Dali em diante, o que se veria seria um Lula cada vez mais acuado. Em julho do ano passado, no caso do triplex do Guarujá, Moro condenou-o a nove anos e seis meses de prisão pelos crimes de corrupção passiva e lavagem de dinheiro. Em janeiro último, em Porto Alegre, três desembargadores do Tribunal Regional Federal da 4ª Região julgaram recurso do petista e foram além de Moro: aumentaram a pena de prisão para 12 anos e um mês.
A defesa do ex-presidente recorreu ao STF por meio de um habeas corpus preventivo, cujo julgamento na última quarta-feira resultou em quase 11 horas de um intenso debate jurídico. Por 6 votos a 5, o pedido foi negado, selando o destino do petista.

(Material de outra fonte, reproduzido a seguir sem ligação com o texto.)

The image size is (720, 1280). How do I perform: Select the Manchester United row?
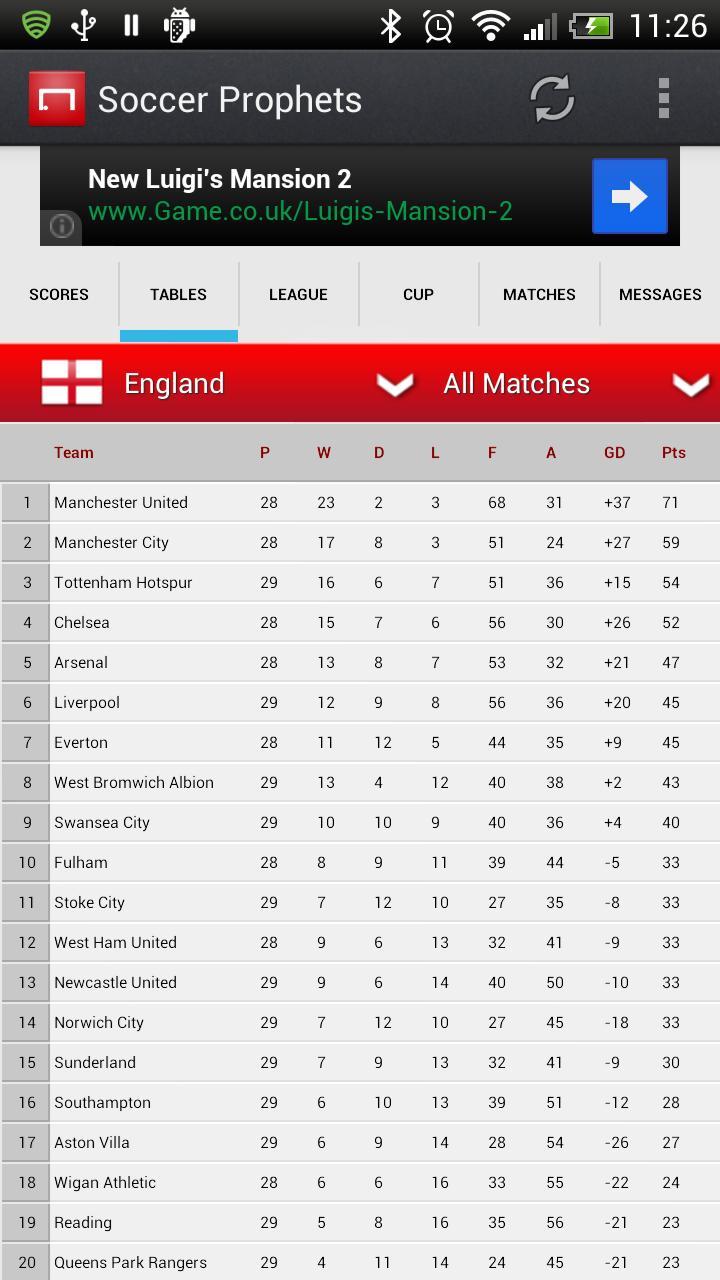[360, 503]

Lula, correligionários, admiradores, intelectuais e até mesmo alguns oponentes denunciaram na condenação judicial do petista uma perseguição política. Verdadeira ou delirante, essa interpretação assenta pelo menos em um dado real: o pernambucano tornou-se alvo do ódio renhido de parcelas poderosas da sociedade e do PIB brasileiros. Ele continuava a ser visto como uma grande ameaça e era o candidato mais bem posicionado para a eleição presidencial deste ano. Era um símbolo a destruir, um ícone a derrubar, um mito a desmistificar.
Depois da condenação em primeira e segunda instâncias, essa meta parecia prestes a ser cumprida. A ida de Lula para trás das grades tornou-se uma questão de tempo. E esse tempo, para o bem e para o mal, chegou.